**Your goal**
Each line below should be reproduced without any alteration.

**Dataset excerpts**
● ● ● ● ● ● ●
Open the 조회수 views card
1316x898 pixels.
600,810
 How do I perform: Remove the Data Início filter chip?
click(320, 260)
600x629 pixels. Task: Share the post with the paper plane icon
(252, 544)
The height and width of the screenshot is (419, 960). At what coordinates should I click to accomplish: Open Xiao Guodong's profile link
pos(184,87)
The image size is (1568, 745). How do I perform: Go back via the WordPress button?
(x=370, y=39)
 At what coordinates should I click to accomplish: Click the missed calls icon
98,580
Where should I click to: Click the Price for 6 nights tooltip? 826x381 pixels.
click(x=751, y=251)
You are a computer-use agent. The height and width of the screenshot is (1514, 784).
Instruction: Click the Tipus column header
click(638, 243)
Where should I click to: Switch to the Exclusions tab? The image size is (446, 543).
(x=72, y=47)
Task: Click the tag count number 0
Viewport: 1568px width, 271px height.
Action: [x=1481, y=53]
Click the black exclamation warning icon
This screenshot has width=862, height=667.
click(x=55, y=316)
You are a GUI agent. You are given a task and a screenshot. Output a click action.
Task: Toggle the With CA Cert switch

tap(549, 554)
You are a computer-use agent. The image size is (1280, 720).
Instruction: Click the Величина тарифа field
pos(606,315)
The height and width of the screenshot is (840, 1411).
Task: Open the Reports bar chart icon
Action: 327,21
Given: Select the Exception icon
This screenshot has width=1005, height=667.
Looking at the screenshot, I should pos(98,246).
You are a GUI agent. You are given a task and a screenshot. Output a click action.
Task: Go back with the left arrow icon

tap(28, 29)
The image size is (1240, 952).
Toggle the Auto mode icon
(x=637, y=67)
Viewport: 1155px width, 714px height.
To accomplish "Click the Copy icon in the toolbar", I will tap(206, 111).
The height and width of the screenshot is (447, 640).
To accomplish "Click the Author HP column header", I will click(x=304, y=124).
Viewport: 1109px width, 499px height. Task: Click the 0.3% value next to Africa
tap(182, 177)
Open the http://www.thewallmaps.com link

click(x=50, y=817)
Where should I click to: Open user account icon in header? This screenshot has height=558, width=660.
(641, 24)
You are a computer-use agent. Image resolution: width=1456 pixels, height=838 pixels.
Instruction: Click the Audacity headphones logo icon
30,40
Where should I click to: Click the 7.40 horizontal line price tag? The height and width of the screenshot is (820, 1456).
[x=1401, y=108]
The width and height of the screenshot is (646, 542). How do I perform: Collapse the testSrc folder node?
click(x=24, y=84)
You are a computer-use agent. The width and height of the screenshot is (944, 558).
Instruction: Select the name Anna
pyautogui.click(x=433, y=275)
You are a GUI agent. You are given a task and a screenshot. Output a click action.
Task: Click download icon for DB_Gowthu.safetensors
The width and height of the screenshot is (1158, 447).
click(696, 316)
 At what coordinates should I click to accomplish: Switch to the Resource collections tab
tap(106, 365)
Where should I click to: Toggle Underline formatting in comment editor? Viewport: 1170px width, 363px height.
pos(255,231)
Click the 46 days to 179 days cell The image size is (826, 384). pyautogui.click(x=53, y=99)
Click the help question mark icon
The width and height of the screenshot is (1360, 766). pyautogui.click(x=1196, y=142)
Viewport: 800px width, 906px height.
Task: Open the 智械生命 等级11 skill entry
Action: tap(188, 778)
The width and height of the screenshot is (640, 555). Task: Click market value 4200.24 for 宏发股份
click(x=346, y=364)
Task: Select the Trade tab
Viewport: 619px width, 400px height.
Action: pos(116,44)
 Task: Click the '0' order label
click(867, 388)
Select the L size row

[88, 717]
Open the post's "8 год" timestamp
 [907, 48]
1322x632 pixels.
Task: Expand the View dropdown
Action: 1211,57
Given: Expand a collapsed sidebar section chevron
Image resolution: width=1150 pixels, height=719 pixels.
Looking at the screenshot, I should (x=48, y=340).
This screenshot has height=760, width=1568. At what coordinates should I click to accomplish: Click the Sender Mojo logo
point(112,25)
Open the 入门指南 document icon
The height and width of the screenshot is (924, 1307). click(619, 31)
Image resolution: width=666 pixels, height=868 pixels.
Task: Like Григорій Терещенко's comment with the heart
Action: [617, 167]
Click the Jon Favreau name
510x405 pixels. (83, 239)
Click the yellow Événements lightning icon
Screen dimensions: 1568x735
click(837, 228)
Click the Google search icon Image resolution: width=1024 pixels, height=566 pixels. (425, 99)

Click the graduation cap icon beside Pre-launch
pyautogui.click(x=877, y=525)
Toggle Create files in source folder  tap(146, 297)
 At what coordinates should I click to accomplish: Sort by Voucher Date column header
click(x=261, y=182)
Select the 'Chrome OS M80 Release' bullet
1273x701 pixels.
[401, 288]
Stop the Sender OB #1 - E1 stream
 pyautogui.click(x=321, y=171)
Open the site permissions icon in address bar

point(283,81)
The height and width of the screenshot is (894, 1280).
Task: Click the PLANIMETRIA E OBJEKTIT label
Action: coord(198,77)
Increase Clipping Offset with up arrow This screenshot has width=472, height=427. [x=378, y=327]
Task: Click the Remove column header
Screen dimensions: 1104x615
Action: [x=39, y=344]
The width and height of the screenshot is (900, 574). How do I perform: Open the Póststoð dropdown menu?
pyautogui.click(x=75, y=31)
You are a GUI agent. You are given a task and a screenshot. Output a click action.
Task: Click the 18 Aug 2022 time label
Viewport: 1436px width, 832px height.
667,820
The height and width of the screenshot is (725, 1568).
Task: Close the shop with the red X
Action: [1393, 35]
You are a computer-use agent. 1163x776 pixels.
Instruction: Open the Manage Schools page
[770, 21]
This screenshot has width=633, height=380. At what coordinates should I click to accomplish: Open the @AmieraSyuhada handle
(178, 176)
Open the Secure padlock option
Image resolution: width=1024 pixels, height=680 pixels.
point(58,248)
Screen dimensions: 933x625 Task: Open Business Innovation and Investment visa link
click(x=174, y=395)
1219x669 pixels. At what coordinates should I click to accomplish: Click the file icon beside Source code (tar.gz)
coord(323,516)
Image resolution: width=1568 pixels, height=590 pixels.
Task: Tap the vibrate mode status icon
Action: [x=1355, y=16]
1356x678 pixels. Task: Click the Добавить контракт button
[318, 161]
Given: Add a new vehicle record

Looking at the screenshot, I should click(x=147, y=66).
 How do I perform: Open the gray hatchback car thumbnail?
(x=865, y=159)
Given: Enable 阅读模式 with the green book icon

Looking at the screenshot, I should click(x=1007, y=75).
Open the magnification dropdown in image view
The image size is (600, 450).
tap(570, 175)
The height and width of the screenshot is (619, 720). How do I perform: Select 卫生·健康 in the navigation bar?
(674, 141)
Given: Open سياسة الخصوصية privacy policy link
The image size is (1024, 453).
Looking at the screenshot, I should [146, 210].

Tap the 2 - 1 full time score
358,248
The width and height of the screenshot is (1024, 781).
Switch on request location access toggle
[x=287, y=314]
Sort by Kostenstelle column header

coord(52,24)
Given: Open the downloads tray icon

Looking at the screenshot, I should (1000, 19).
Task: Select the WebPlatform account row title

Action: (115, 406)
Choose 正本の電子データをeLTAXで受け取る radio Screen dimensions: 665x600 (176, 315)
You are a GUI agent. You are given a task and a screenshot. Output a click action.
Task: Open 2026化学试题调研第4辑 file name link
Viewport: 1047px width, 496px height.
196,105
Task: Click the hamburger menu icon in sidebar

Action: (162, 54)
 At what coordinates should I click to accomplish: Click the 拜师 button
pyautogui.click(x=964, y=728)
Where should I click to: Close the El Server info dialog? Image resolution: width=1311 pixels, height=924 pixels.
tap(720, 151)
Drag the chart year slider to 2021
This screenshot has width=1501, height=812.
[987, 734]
● ● ● ● ● ● ●
**Reply**
Open the 조회수 views card
1316x898 pixels.
600,810
 How do I perform: Remove the Data Início filter chip?
click(320, 260)
600x629 pixels. Task: Share the post with the paper plane icon
(252, 544)
The height and width of the screenshot is (419, 960). At what coordinates should I click to accomplish: Open Xiao Guodong's profile link
pos(184,87)
The image size is (1568, 745). How do I perform: Go back via the WordPress button?
(x=370, y=39)
 At what coordinates should I click to accomplish: Click the missed calls icon
98,580
Where should I click to: Click the Price for 6 nights tooltip? 826x381 pixels.
click(x=751, y=251)
You are a computer-use agent. The height and width of the screenshot is (1514, 784).
Instruction: Click the Tipus column header
click(638, 243)
Where should I click to: Switch to the Exclusions tab? The image size is (446, 543).
(x=72, y=47)
Task: Click the tag count number 0
Viewport: 1568px width, 271px height.
Action: [x=1481, y=53]
Click the black exclamation warning icon
This screenshot has width=862, height=667.
click(x=55, y=316)
You are a GUI agent. You are given a task and a screenshot. Output a click action.
Task: Toggle the With CA Cert switch

tap(549, 554)
You are a computer-use agent. The image size is (1280, 720).
Instruction: Click the Величина тарифа field
pos(606,315)
The height and width of the screenshot is (840, 1411).
Task: Open the Reports bar chart icon
Action: 327,21
Given: Select the Exception icon
This screenshot has width=1005, height=667.
Looking at the screenshot, I should pos(98,246).
You are a GUI agent. You are given a task and a screenshot. Output a click action.
Task: Go back with the left arrow icon

tap(28, 29)
The image size is (1240, 952).
Toggle the Auto mode icon
(x=637, y=67)
Viewport: 1155px width, 714px height.
To accomplish "Click the Copy icon in the toolbar", I will tap(206, 111).
The height and width of the screenshot is (447, 640).
To accomplish "Click the Author HP column header", I will click(x=304, y=124).
Viewport: 1109px width, 499px height. Task: Click the 0.3% value next to Africa
tap(182, 177)
Open the http://www.thewallmaps.com link

click(x=50, y=817)
Where should I click to: Open user account icon in header? This screenshot has height=558, width=660.
(641, 24)
You are a computer-use agent. Image resolution: width=1456 pixels, height=838 pixels.
Instruction: Click the Audacity headphones logo icon
30,40
Where should I click to: Click the 7.40 horizontal line price tag? The height and width of the screenshot is (820, 1456).
[x=1401, y=108]
The width and height of the screenshot is (646, 542). How do I perform: Collapse the testSrc folder node?
click(x=24, y=84)
You are a computer-use agent. The width and height of the screenshot is (944, 558).
Instruction: Select the name Anna
pyautogui.click(x=433, y=275)
You are a GUI agent. You are given a task and a screenshot. Output a click action.
Task: Click download icon for DB_Gowthu.safetensors
The width and height of the screenshot is (1158, 447).
click(696, 316)
 At what coordinates should I click to accomplish: Switch to the Resource collections tab
tap(106, 365)
Where should I click to: Toggle Underline formatting in comment editor? Viewport: 1170px width, 363px height.
pos(255,231)
Click the 46 days to 179 days cell The image size is (826, 384). pyautogui.click(x=53, y=99)
Click the help question mark icon
The width and height of the screenshot is (1360, 766). pyautogui.click(x=1196, y=142)
Viewport: 800px width, 906px height.
Task: Open the 智械生命 等级11 skill entry
Action: tap(188, 778)
The width and height of the screenshot is (640, 555). Task: Click market value 4200.24 for 宏发股份
click(x=346, y=364)
Task: Select the Trade tab
Viewport: 619px width, 400px height.
Action: pos(116,44)
 Task: Click the '0' order label
click(867, 388)
Select the L size row

[88, 717]
Open the post's "8 год" timestamp
 [907, 48]
1322x632 pixels.
Task: Expand the View dropdown
Action: 1211,57
Given: Expand a collapsed sidebar section chevron
Image resolution: width=1150 pixels, height=719 pixels.
Looking at the screenshot, I should (x=48, y=340).
This screenshot has height=760, width=1568. At what coordinates should I click to accomplish: Click the Sender Mojo logo
point(112,25)
Open the 入门指南 document icon
The height and width of the screenshot is (924, 1307). click(619, 31)
Image resolution: width=666 pixels, height=868 pixels.
Task: Like Григорій Терещенко's comment with the heart
Action: [617, 167]
Click the Jon Favreau name
510x405 pixels. (83, 239)
Click the yellow Événements lightning icon
Screen dimensions: 1568x735
click(837, 228)
Click the Google search icon Image resolution: width=1024 pixels, height=566 pixels. (425, 99)

Click the graduation cap icon beside Pre-launch
pyautogui.click(x=877, y=525)
Toggle Create files in source folder  tap(146, 297)
 At what coordinates should I click to accomplish: Sort by Voucher Date column header
click(x=261, y=182)
Select the 'Chrome OS M80 Release' bullet
1273x701 pixels.
[401, 288]
Stop the Sender OB #1 - E1 stream
 pyautogui.click(x=321, y=171)
Open the site permissions icon in address bar

point(283,81)
The height and width of the screenshot is (894, 1280).
Task: Click the PLANIMETRIA E OBJEKTIT label
Action: coord(198,77)
Increase Clipping Offset with up arrow This screenshot has width=472, height=427. [x=378, y=327]
Task: Click the Remove column header
Screen dimensions: 1104x615
Action: [x=39, y=344]
The width and height of the screenshot is (900, 574). How do I perform: Open the Póststoð dropdown menu?
pyautogui.click(x=75, y=31)
You are a GUI agent. You are given a task and a screenshot. Output a click action.
Task: Click the 18 Aug 2022 time label
Viewport: 1436px width, 832px height.
667,820
The height and width of the screenshot is (725, 1568).
Task: Close the shop with the red X
Action: [1393, 35]
You are a computer-use agent. 1163x776 pixels.
Instruction: Open the Manage Schools page
[770, 21]
This screenshot has width=633, height=380. At what coordinates should I click to accomplish: Open the @AmieraSyuhada handle
(178, 176)
Open the Secure padlock option
Image resolution: width=1024 pixels, height=680 pixels.
point(58,248)
Screen dimensions: 933x625 Task: Open Business Innovation and Investment visa link
click(x=174, y=395)
1219x669 pixels. At what coordinates should I click to accomplish: Click the file icon beside Source code (tar.gz)
coord(323,516)
Image resolution: width=1568 pixels, height=590 pixels.
Task: Tap the vibrate mode status icon
Action: [x=1355, y=16]
1356x678 pixels. Task: Click the Добавить контракт button
[318, 161]
Given: Add a new vehicle record

Looking at the screenshot, I should click(x=147, y=66).
 How do I perform: Open the gray hatchback car thumbnail?
(x=865, y=159)
Given: Enable 阅读模式 with the green book icon

Looking at the screenshot, I should click(x=1007, y=75).
Open the magnification dropdown in image view
The image size is (600, 450).
tap(570, 175)
The height and width of the screenshot is (619, 720). How do I perform: Select 卫生·健康 in the navigation bar?
(674, 141)
Given: Open سياسة الخصوصية privacy policy link
The image size is (1024, 453).
Looking at the screenshot, I should [146, 210].

Tap the 2 - 1 full time score
358,248
The width and height of the screenshot is (1024, 781).
Switch on request location access toggle
[x=287, y=314]
Sort by Kostenstelle column header

coord(52,24)
Given: Open the downloads tray icon

Looking at the screenshot, I should (1000, 19).
Task: Select the WebPlatform account row title

Action: (115, 406)
Choose 正本の電子データをeLTAXで受け取る radio Screen dimensions: 665x600 (176, 315)
You are a GUI agent. You are given a task and a screenshot. Output a click action.
Task: Open 2026化学试题调研第4辑 file name link
Viewport: 1047px width, 496px height.
196,105
Task: Click the hamburger menu icon in sidebar

Action: (162, 54)
 At what coordinates should I click to accomplish: Click the 拜师 button
pyautogui.click(x=964, y=728)
Where should I click to: Close the El Server info dialog? Image resolution: width=1311 pixels, height=924 pixels.
tap(720, 151)
Drag the chart year slider to 2021
This screenshot has width=1501, height=812.
[987, 734]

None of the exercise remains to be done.